Excerpt provided:
—————

In July 2007, the Governor announced an energy initiative called EmPOWER Maryland with a goal of reducing Maryland’s per capita energy consumption and peak demand by 15 percent by 2015. This initiative was codified by the EmPOWER Maryland Energy Efficiency Act of 2008 (EPM Act). The EPM Act seeks to achieve electric consumption and peak demand reductions as follows:

Under the EPM Act, utilities with more than 200,000 customers are responsible for the full 15 percent demand reduction and two-thirds of the consumption goal (i.e., a 10 percent reduction in consumption), with the remaining 5 percentage point reduction in per capita electricity consumption to be achieved through State-administered programs and changes to efficiency codes and standards. The utilities required to participate in EmPOWER Maryland include BGE, DPL, PE, Pepco, and SMECO.

As written, the EPM Act is inclusive of both electric and gas companies; however, the PSC has not established goals for gas energy efficiency programs. In 2014, Washington Gas Light (WGL) submitted a voluntary gas reduction program for the 2015-2017 program cycle. On December 23, 2014, the PSC approved WGL’s residential and demand response programs which are designed to reduce gas consumption for heating and water heating in existing and new construction. As of early 2016, the PSC is in the process of considering the development of natural gas efficiency goals.

EmPOWER Maryland Energy Efficiency and Conservation Programs

The EPM Act directed EmPOWER Maryland utilities to develop plans for all customer sectors—residential, commercial, and industrial. The PSC is directed to consider whether each program is cost-effective and adequate to achieve the EmPOWER Maryland goals, and also to assess the program’s potential impacts on electricity rates, jobs, and the environment. The programs offered by the utilities include rebates for ENERGY STAR® products, energy audit and retrofit assistance, combined heat and power, and incentives for energy efficient new construction. In addition, all of the utilities have been directed by the PSC to include conservation programs targeting low-income consumers.

EmPOWER Maryland Peak Demand Reduction Programs

The EPM Act directed utilities to reduce per capita peak demand by 15 percent from 2007 levels by the end of 2015. While energy efficiency programs can result in demand reduction, the majority of demand reduction comes from demand response and dynamic pricing programs (see Section 2.1.4 for more information on demand response). The EmPOWER Maryland utilities, with the exception of PE, implemented these types of programs to meet these goals.

—————

Recorded data:
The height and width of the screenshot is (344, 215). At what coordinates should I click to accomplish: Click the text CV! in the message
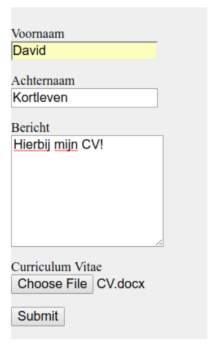(x=93, y=145)
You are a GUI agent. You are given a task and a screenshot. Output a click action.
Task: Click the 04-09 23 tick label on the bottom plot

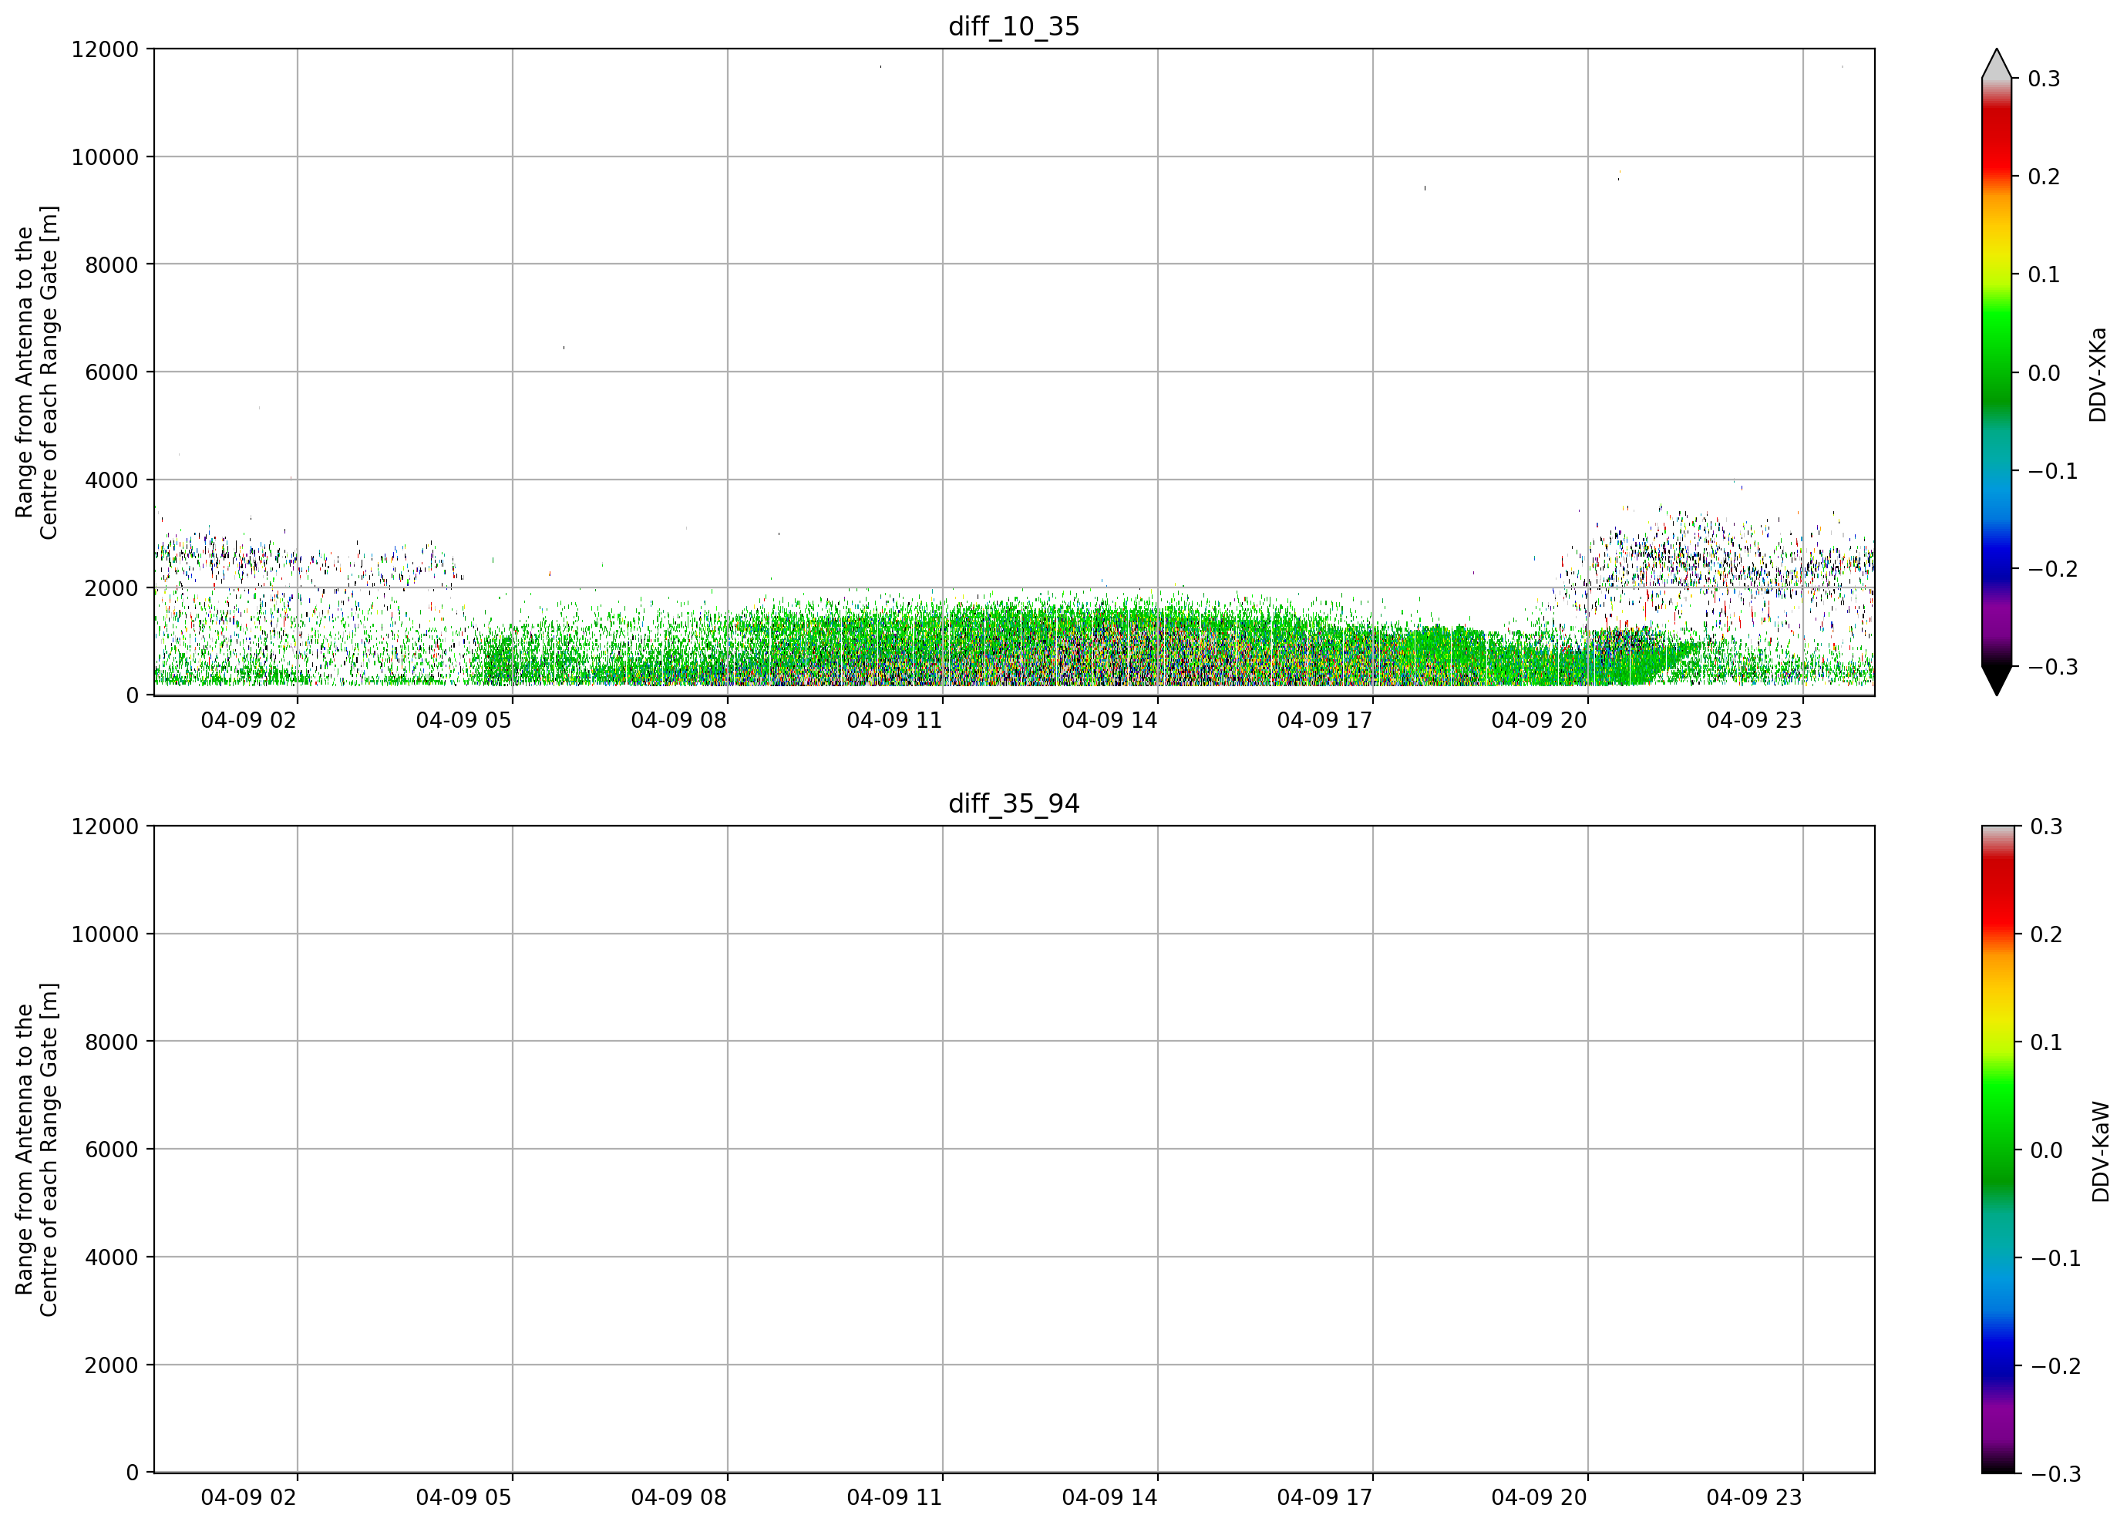coord(1754,1498)
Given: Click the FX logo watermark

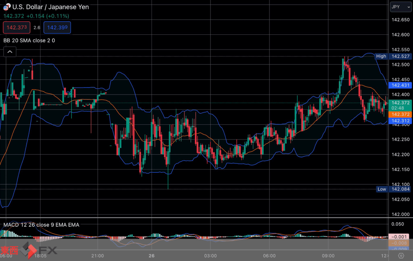Looking at the screenshot, I should (x=40, y=250).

—————

Reproduce the stretch of the EmPOWER Maryland text from "Under the EPM" through "Pepco, and SMECO.", substituting "power companies" for every occurrence of "utilities".

Solution:
Under the EPM Act, power companies with more than 200,000 customers are responsible for the full 15 percent demand reduction and two-thirds of the consumption goal (i.e., a 10 percent reduction in consumption), with the remaining 5 percentage point reduction in per capita electricity consumption to be achieved through State-administered programs and changes to efficiency codes and standards. The power companies required to participate in EmPOWER Maryland include BGE, DPL, PE, Pepco, and SMECO.